The shooting, at Bau near South Sudan's border with Ethiopia, was only detected when the flight crew noticed bullet holes in the left side of the cabin while the machine was on the ground. Damage was sustained to the air conditioning system, radio-compass and some other systems, UTair said.
"The helicopter last flew on December 31 and since then has stayed on the pad," the airline said. "It has been regularly maintained and no damage was noticed, but there was shooting in the region of Bau airport on the night of January 5-6. We think these were stray bullets. When the aircraft was given a pre-flight service, the damage was noticed but it was insignificant. There was no threat to flight," UTair added.
The UN says it will investigate the incident, UTair told Prime News.
"Additional security measures will be taken for staff and equipment," the airline said.
News of the incident comes a day after the Sudanese ambassador in Russia, Omar Dahab Mohamed, accused his counterpart from South Sudan of disinformation for accusing Khartoum of responsibility for an incident in which a Russian-operated Mi-8 helicopter was shot down in South Sudan last December, killing its four Russian crew.
"Instead of taking responsiblity for this act, the South Sudan ambassador unfortunately tried to blame the government of Sudan," he said.
On December 28, the South Sudanese ambassador in Moscow, Shol Deng Alak, claimed Sudanese aircraft disguised with UN markings had repeatedly violated South Sudanese airspace, which may have prompted the attack on the helicopter. South Sudan had initially claimed the aircraft had not cleared its flight when it was shot down.

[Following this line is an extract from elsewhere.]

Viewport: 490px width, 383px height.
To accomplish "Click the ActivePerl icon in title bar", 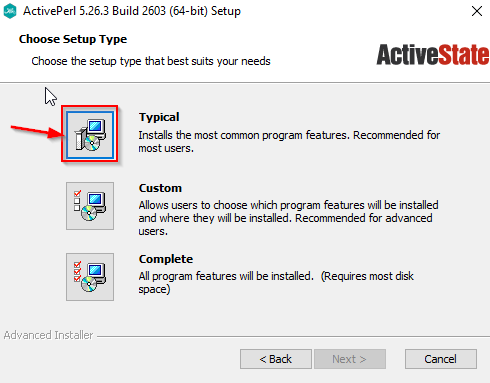I will point(10,11).
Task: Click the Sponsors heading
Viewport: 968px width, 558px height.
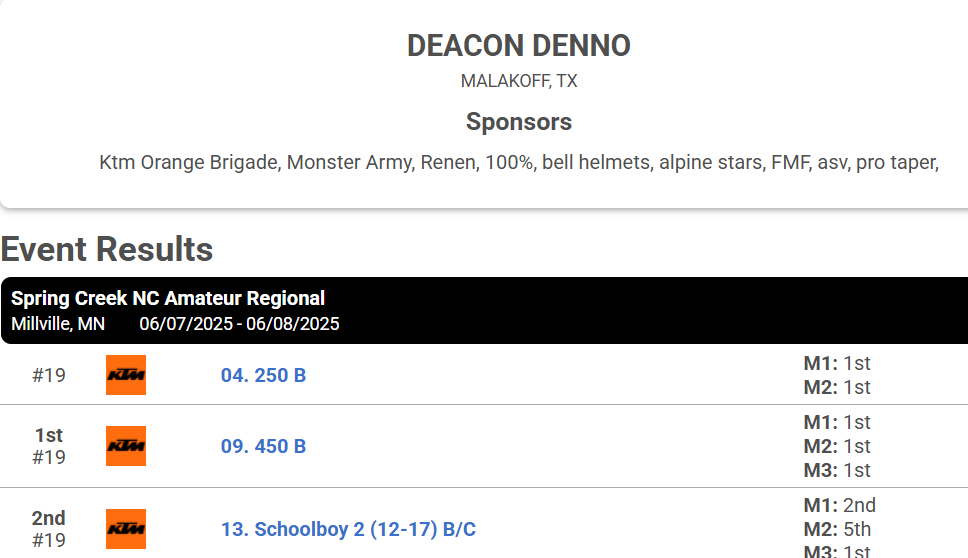Action: 519,122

The Russian Foreign Ministry called on South Sudan to investigate the incident and punish those responsible and take action to guarantee similar incidents do not happen again.
South Sudan and Sudan have been on the brink of war several times since South Sudan gained independence from Sudan in July 2011. The two sides have been in dispute over their borders, which run through oil-rich districts, and both claim the other supports rebel movements in each other's territory.
(Updated to include lines 4-7 on UN investigation and quotes from UTair on how incident took place).